BRIEF 1: In the records, take the part from the first line through the line containing "Action: (x=172, y=52)" and write it out again with "cursor" changed to "pointer", leaving everything else as it is.

DOCUMENT PASSAGE:
(begin)

Cerro Guacha

Cerro Guacha
Cerro Guacha
Highest point
Coordinates 22°45′S 67°28′W / 22.750°S 67.467°W / -22.750; -67.467Coordinates: 22°45′S 67°28′W / 22.750°S 67.467°W / -22.750; -67.467

Cerro Guacha is a Miocene caldera in southwestern Bolivia's Sur Lípez Province. Part of the volcanic system of the Andes, it is considered to be part of the Central Volcanic Zone (CVZ), one of the three volcanic arcs of the Andes, and its associated Altiplano-Puna volcanic complex (APVC). A number of volcanic calderas occur within the latter.

Cerro Guacha and the other volcanoes of that region are formed from the subduction of the Nazca plate beneath the South America plate. Above the subduction zone, the crust is chemically modified and generates large volumes of melts that form the local caldera systems of the APVC. Guacha is constructed over a basement of sediments.

Two major ignimbrites, the 5.6-5.8 mya Guacha ignimbrite with a volume of 1,300 cubic kilometres (310 cu mi) and the 3.5-3.6 mya Tara ignimbrite with a volume of 800 cubic kilometres (190 cu mi) were erupted from Cerro Guacha. More recent activity occurred 1.7 mya and formed a smaller ignimbrite with a volume of 10 cubic kilometres (2.4 cu mi).

The larger caldera has dimensions of 60 by 40 kilometres (37 mi × 25 mi) with a rim altitude of 5,250 metres (17,220 ft). Extended volcanic activity has generated two nested calderas, a number of lava domes and lava flows and a central resurgent dome.

(end)

ROWS:

(begin)

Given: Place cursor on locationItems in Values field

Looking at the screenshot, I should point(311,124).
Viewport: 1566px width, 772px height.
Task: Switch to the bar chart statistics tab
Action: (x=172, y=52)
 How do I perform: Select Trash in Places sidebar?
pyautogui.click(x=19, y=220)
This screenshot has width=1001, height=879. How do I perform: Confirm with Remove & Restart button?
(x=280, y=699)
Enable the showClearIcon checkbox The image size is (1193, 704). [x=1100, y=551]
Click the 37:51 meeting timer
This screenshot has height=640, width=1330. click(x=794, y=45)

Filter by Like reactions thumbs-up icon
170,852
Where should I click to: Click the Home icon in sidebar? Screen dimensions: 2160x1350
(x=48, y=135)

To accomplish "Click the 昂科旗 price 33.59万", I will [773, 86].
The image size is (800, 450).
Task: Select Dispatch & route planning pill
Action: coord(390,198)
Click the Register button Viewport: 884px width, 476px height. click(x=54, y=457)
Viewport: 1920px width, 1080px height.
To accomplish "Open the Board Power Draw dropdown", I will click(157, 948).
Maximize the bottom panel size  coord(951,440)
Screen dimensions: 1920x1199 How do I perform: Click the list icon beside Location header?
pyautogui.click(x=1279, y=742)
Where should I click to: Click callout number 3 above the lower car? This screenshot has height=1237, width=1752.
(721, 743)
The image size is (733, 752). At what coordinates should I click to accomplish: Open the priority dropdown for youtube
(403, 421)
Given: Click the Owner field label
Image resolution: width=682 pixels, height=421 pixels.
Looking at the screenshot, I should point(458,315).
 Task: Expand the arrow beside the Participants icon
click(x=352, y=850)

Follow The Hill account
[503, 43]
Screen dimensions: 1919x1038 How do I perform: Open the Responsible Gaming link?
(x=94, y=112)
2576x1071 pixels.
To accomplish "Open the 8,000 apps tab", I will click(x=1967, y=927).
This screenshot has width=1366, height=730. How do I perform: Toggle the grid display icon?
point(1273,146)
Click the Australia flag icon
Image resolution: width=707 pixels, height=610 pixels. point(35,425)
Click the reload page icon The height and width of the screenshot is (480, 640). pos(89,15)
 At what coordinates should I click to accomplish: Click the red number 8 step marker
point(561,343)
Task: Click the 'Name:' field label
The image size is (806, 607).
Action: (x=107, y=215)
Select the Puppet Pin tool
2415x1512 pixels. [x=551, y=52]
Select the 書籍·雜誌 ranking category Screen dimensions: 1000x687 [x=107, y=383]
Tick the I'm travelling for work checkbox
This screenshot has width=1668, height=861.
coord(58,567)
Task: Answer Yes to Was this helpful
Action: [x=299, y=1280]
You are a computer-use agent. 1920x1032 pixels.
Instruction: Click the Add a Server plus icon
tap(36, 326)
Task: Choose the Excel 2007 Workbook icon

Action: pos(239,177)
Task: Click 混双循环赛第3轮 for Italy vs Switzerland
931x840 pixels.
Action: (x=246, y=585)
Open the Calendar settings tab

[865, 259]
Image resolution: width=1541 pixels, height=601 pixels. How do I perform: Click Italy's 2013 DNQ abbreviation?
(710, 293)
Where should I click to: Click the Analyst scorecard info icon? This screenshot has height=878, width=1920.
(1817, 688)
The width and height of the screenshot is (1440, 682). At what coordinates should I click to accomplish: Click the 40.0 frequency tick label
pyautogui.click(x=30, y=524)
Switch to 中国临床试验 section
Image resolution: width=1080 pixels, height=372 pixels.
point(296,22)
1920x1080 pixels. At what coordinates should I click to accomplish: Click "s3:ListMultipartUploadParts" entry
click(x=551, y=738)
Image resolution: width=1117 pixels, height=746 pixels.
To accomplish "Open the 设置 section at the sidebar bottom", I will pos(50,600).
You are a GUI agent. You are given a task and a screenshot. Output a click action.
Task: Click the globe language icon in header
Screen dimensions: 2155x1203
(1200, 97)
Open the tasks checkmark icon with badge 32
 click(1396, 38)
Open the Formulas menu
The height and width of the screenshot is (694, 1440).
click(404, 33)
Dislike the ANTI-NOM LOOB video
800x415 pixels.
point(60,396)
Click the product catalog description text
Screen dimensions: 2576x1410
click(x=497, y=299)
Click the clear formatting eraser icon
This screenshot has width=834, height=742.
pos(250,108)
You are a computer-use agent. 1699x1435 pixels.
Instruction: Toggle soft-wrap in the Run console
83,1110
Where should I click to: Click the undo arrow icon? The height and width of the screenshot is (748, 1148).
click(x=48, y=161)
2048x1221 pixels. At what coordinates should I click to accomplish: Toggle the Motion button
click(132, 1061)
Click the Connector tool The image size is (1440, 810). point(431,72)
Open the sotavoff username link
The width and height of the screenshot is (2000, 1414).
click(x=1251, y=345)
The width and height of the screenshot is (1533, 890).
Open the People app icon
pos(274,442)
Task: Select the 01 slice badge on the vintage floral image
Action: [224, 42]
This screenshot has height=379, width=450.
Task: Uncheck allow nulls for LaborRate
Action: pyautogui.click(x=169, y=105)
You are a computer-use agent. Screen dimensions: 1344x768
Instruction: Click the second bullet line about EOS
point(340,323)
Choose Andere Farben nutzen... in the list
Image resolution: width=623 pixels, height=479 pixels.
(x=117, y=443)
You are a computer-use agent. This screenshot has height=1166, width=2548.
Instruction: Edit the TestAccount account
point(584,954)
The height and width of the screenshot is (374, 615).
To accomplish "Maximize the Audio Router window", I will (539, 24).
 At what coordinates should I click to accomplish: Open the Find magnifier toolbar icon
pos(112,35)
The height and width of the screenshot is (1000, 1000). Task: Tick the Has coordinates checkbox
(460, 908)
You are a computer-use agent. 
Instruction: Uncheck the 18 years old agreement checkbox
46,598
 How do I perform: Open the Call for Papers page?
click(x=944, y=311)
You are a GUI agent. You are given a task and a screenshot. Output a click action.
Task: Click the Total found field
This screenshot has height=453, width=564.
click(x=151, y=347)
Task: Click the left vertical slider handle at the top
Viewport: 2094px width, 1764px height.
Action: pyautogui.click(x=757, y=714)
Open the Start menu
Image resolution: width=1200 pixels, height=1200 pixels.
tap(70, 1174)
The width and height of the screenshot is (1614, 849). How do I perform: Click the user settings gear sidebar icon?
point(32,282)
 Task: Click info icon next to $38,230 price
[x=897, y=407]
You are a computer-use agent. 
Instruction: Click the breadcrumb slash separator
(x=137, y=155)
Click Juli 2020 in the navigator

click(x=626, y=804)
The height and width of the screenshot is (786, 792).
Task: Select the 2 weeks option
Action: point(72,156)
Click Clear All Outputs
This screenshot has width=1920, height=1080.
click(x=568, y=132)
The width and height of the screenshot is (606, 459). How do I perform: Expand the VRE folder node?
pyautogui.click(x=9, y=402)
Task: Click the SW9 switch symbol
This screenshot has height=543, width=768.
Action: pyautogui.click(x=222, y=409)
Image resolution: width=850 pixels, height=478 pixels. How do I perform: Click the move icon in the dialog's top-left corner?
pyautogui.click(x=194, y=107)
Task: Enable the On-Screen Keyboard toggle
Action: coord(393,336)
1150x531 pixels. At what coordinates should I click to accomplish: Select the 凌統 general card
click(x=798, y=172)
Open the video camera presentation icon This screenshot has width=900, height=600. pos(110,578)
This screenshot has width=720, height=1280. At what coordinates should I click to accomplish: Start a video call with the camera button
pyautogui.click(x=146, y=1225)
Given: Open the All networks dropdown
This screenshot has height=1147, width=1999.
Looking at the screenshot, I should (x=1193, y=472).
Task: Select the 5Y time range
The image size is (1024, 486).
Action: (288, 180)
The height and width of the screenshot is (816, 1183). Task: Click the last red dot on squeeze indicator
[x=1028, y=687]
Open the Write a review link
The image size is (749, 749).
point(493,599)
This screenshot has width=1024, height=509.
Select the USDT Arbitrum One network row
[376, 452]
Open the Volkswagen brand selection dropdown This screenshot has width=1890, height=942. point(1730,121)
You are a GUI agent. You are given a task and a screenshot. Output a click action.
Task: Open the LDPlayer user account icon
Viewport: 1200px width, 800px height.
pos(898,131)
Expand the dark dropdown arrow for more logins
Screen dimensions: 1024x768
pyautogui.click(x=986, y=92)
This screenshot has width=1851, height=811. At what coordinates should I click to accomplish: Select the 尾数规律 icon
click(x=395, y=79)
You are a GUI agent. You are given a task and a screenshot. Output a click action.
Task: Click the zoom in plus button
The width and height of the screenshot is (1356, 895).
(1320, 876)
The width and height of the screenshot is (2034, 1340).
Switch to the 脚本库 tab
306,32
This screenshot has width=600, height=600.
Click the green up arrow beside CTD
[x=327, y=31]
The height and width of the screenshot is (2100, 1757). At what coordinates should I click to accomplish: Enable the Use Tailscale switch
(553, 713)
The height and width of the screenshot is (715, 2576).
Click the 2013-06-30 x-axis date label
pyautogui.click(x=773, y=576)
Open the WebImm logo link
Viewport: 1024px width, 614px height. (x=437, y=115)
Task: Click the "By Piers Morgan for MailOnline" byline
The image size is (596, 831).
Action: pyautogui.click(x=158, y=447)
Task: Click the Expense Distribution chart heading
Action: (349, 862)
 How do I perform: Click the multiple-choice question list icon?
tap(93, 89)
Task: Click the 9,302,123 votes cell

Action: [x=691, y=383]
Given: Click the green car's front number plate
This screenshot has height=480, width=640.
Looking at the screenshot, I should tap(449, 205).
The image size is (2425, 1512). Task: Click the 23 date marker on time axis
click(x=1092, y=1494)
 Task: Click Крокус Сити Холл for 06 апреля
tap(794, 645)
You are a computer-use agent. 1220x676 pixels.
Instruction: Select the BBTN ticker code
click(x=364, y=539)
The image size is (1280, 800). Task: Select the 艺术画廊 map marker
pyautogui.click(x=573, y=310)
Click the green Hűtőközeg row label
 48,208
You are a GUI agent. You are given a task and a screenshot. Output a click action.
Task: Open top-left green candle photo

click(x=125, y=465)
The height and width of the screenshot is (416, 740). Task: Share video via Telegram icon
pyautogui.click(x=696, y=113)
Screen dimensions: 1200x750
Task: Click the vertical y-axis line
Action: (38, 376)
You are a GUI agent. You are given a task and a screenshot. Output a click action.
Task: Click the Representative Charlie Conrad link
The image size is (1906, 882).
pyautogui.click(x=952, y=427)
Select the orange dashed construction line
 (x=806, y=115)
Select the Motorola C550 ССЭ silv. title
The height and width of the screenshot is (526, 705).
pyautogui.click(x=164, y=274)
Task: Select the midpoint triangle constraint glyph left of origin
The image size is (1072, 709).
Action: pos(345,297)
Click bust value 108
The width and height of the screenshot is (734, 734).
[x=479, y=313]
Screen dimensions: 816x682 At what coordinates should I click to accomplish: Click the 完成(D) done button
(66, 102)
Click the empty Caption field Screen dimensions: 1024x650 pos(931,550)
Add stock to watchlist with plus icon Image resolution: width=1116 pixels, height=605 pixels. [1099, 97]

(end)

BRIEF 2: According to the Cerro Guacha passage, what was the volume of the Guacha ignimbrite?

RIGHT ANSWER 1:
Given: Place pointer on locationItems in Values field

Looking at the screenshot, I should point(311,124).
Viewport: 1566px width, 772px height.
Task: Switch to the bar chart statistics tab
Action: (x=172, y=52)

RIGHT ANSWER 2: 1,300 cubic kilometers (310 cubic miles).